Sunday, August 18, 2013

Fancy names for robbery.

The most revered Dear Leaders of India have been banging on about how central banks of other countries have stopped concentrating solely on monetary policy to control inflation and have taken on responsibility to stimulate growth and increase employment. They have the US Federal Reserve and the European Union in mind where interest rates are close to zero. They want the Reserve Bank to lower interest rates which, in their opinion, will encourage borrowing for the buying of properties and cars and thus stimulate growth in the economy. This is not only false but a cowardly denial of responsibility.
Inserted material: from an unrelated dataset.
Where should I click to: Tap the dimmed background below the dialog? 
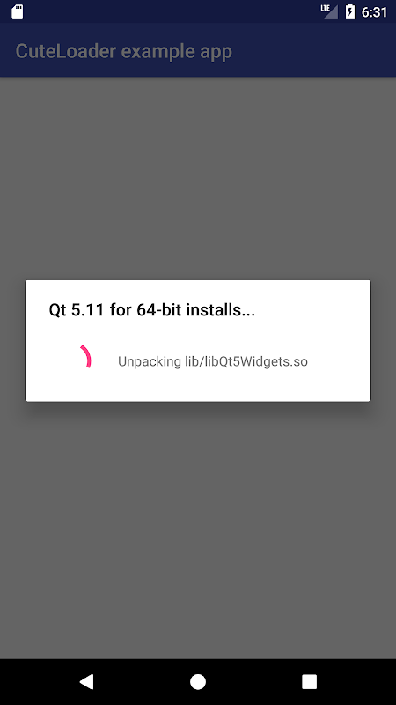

The RBI does not formulate policy nor does it waste vast quantities of public money in dishonest social schemes to bribe the " vote bank " to win elections. Politicians do. The NREGA scheme, which pays Rs 215 to the rural poor for 100 days a year for fictitious work, forgiving all loans to farmers and increasing salaries of useless civil servants by 80% was used to win elections in 2009. For the elections in 2014 the Congress has already started the Backward Areas scheme at a cost of Rs 750 billion, the Food Security Bill at a cost of Rs 2.5 trillion was passed by ordinance and is now being debated in parliament and now the Congress has announced a new wheeze to rob taxpayer money. It has the very dubious moniker of National Skill Certification and Monetary Reward Scheme. HT, 17 August. The length of the name is probably to give it some sort of respectability and hide the intention behind it. But it is a good old fashioned subsidy designed to bribe young people who have been ditching the Congress in droves. It promises to pay a reward to anyone who undergoes a training program for 30 days or more. For training in manufacturing courses the reward will be Rs 10,000 to Rs 15,000. For shop floor job training it will range from Rs 1,000 to Rs 1,500 and for other courses it will be Rs 7,500 to Rs 10,000. " It is a sort of subsidy for people who are able to get proper skills," said Montek Singh Ahluwalia, Deputy Chairman of the Planning Commission. The cost Rs 10 billion. " I want to assure that there will be no shortage of funds if more youth gets skills for employment in the industry," said the Finance Minister. This is the man who promises to reduce fiscal deficit. Pray what skills can you learn in 30 days. Why not give tax relief to industries who give job training? But then the money cannot be robbed.